Transparence salariale : le projet de loi (enfin) présenté le 9 septembre en Conseil des ministres
Attendu depuis plusieurs mois et repoussé au gré des secousses politiques, le texte transposant la directive européenne sur l’égalité et la transparence des rémunérations va franchir une première étape décisive.
Un calendrier sous tension pour la transposition
Il aura fallu s'armer de patience et accepter - à contre-cœur - que beaucoup d’offres d’emploi présentes sur le marché n’affichent pas systématiquement le salaire proposé. Mais après de multiples reports liés aux arbitrages budgétaires et à l'agenda de l'Assemblée, le ministre du Travail Jean-Pierre Farandou a confirmé la date : le projet de loi sur la transparence salariale sera officiellement présenté en Conseil des ministres le 9 septembre prochain.

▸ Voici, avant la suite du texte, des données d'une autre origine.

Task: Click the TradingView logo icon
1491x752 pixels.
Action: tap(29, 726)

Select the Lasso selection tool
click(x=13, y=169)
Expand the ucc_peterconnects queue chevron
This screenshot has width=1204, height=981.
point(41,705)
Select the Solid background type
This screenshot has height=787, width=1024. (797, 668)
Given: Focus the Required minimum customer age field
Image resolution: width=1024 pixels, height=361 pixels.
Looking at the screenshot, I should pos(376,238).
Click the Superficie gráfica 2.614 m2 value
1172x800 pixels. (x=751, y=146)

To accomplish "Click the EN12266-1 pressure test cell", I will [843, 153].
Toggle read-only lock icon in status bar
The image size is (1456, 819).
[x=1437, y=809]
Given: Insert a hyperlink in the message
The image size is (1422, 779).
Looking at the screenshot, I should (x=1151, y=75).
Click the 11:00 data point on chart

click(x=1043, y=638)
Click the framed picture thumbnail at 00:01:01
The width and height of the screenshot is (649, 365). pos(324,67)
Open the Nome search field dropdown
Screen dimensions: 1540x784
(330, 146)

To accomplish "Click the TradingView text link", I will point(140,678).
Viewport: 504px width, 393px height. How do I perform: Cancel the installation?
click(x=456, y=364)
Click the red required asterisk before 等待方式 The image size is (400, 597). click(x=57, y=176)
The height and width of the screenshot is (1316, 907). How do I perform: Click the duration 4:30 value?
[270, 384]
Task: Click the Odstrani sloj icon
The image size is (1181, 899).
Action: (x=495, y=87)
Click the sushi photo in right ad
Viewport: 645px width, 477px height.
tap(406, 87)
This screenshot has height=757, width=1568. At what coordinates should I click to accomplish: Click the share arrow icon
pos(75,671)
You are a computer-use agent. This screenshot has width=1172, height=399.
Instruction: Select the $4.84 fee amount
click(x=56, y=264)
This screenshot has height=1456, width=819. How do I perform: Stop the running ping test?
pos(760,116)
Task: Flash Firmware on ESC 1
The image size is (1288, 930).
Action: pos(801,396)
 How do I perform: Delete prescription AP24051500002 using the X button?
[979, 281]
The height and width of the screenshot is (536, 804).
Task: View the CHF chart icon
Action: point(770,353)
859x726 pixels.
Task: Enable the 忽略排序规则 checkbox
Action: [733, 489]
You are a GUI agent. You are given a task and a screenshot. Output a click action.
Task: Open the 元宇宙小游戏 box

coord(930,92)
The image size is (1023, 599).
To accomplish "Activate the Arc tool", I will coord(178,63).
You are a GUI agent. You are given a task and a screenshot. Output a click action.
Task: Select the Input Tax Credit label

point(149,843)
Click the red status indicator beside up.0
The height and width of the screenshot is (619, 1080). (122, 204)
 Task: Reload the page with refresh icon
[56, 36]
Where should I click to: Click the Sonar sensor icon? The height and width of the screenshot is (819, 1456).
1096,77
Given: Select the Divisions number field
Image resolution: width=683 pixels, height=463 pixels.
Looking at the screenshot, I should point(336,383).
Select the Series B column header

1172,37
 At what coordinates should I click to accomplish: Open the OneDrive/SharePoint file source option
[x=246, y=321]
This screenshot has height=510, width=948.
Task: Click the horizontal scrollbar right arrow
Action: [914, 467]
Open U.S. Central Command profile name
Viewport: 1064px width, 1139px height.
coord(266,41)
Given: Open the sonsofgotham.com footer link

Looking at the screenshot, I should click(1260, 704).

La France avait théoriquement jusqu'au 7 juin pour transposer cette directive européenne dans le droit national.
Grand ouf de soulagement de la part des syndicats, et notamment des membres de la CFDT, qui ont applaudi cette annonce faite par le ministre du Travail en leur présence, à l’occasion d'un événement de rentrée de l’organisation syndicale ce mardi.
Ce que la réforme va concrètement changer
Pour limiter l'opacité qui règne encore trop souvent lors des recrutements et des évolutions de carrière, la future législation introduit des mécanismes inédits :
- Fin de la clause du « dernier salaire » : il sera désormais interdit de demander à un candidat l'historique de ses rémunérations passées lors des entretiens.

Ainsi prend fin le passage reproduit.